# Do any states have laws like this?



## Joel (Jun 11, 2003)

New 'Anti Hoon' laws coming into affect here today.

http://www.mediastatements.wa.gov.a...fc3f426b39c7070b48256f0300063408?OpenDocument


----------



## Tavel (Aug 21, 2004)

never in the US! the govt. would be spending millions on trials and would eventually repeal the law.

besides, there is a law against reckless driving, its called "wreckless behavior with a motor vehicle" and is punishable by a hefty fine on the first offense. plus if you were driving recklessly you probably have a few other laws under your belt too, like speeding and disobeying traffic signals, and usually avoiding arrest too. (i have not heard of anyone getting hit with this law unless they were running from the cops, when they mean wreckless driving, they mean driving through front lawns and what not lol)


----------



## Token Moron (Mar 28, 2003)

^its not driving through lawns n stuff, just reckless driving like speeding over 90mph i think is pretty much reckless. swerving all over the road and stuff to the like.


----------



## BII (May 13, 2004)

I think I remember reading a while ago that the land of OZ was passing this law to specifically combat drifting.

The irony is that they have all that open desert to run around in. Oh and this IS the country that gave us Mad Max.


----------



## Hendrix (Jan 17, 2004)

wreckless driving in the state of SC is a 6 point ticket which is half of the points on your driver's liscence. I'm not sure of the fine attached to the ticket but with 6 points gone your insurance is gonna be much higher.


----------



## Nico Flax (May 3, 2003)

I've already gotten two reckless driving tickets, license taken away too... 
-sigh-

Anyway here in VA, Reckless driving is going 20 miles over the posted speed limit, a lot of the roads just need to be revauled though seriously, and putting a damn stop light at every intersection is not going to help the problem. There really is no quick fix to the problems in this country, what it is, is that nobody in America knows how to drive, or at least the general population. Its so easy to get a license in this country its sad. Government officals are trying to get all these laws passed, and all this new technology in cars so the more control will be taken away from the driver, man this is bullshit. Eventually we'll basically be riding in our own cab. Course that doesn't justify my reckless driving tickets....

Anyway I gotta go make a call to the court house for my new ticket
"Illegal Sign on the Front Windshield"
Its so unfair, honestly it isn't obstructing my view! Hell if the b14 came with that black strip on the top of the windshield to block the sun, IT WOULD BE THE SAME FREAKING THING... dumb state trooper... -sigh-


----------



## Tavel (Aug 21, 2004)

yeah, i am so scared to think how easy it is to get a liscense, all you have to do is be able to acelerate, break, and do a 3 point turn...and poof you have a license.
▬▬▬▬▬▬▬▬▬▬
**What is asked**
1) Check each statement against the forum thread. For each, answer yes or no and quote the words that decide it. (a) Hendrix says reckless driving in South Carolina is a 6-point ticket. (b) Nico Flax says reckless driving in Virginia is going 30 miles over the posted speed limit. (c) Token Moron says reckless driving means driving through lawns.
2) Name every person who posts in the forum thread, listing each name once.
3) Repeat the passage of the forum thread from "The irony is" to "be much higher.".
You won't need the entries to work on the forum thread.

**Data**
▬▬▬▬▬▬▬▬▬▬
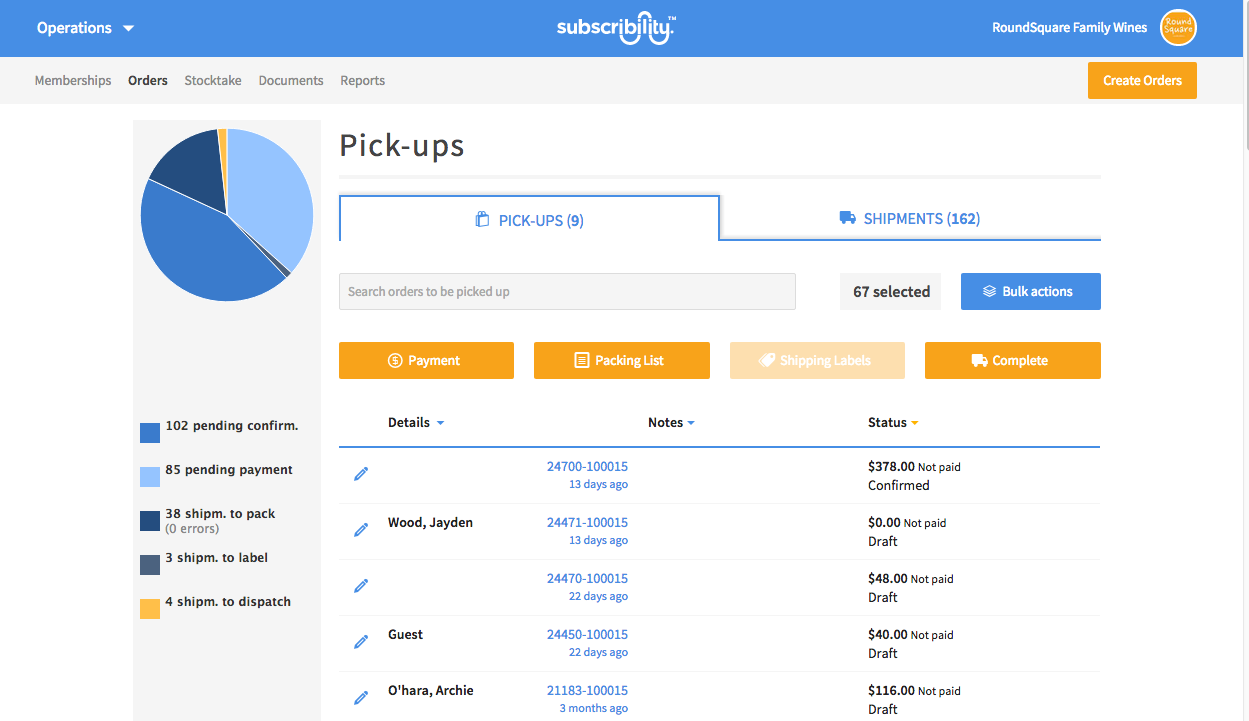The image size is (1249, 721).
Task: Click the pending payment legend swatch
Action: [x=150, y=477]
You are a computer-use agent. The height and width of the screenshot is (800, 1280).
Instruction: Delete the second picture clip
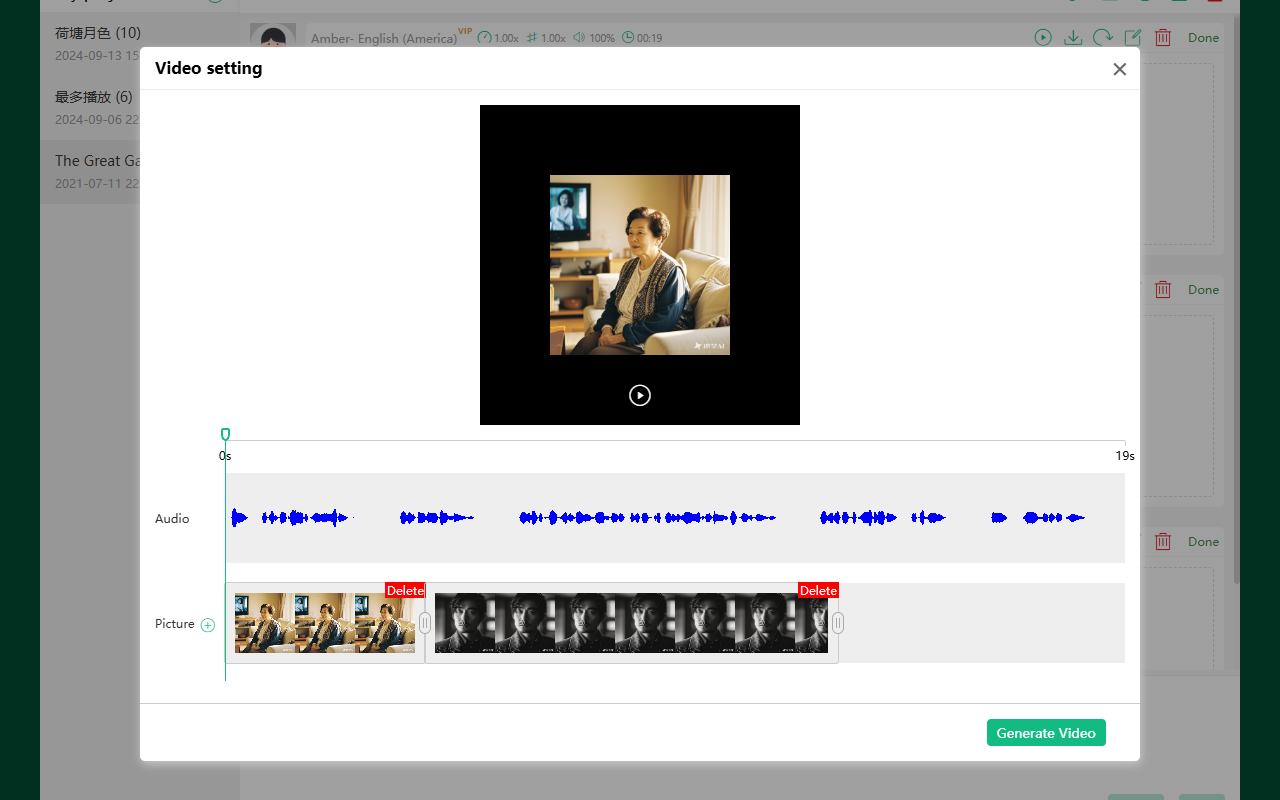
▬▬▬▬▬▬▬▬▬▬
**Results in order**
1)
(a) Yes: "wreckless driving in the state of SC is a 6 point ticket"
(b) No: "Reckless driving is going 20 miles over the posted speed limit"
(c) No: "its not driving through lawns n stuff"

2) Joel, Tavel, Token Moron, BII, Hendrix, Nico Flax

3)
The irony is that they have all that open desert to run around in. Oh and this IS the country that gave us Mad Max.


----------



## Hendrix (Jan 17, 2004)

wreckless driving in the state of SC is a 6 point ticket which is half of the points on your driver's liscence. I'm not sure of the fine attached to the ticket but with 6 points gone your insurance is gonna be much higher.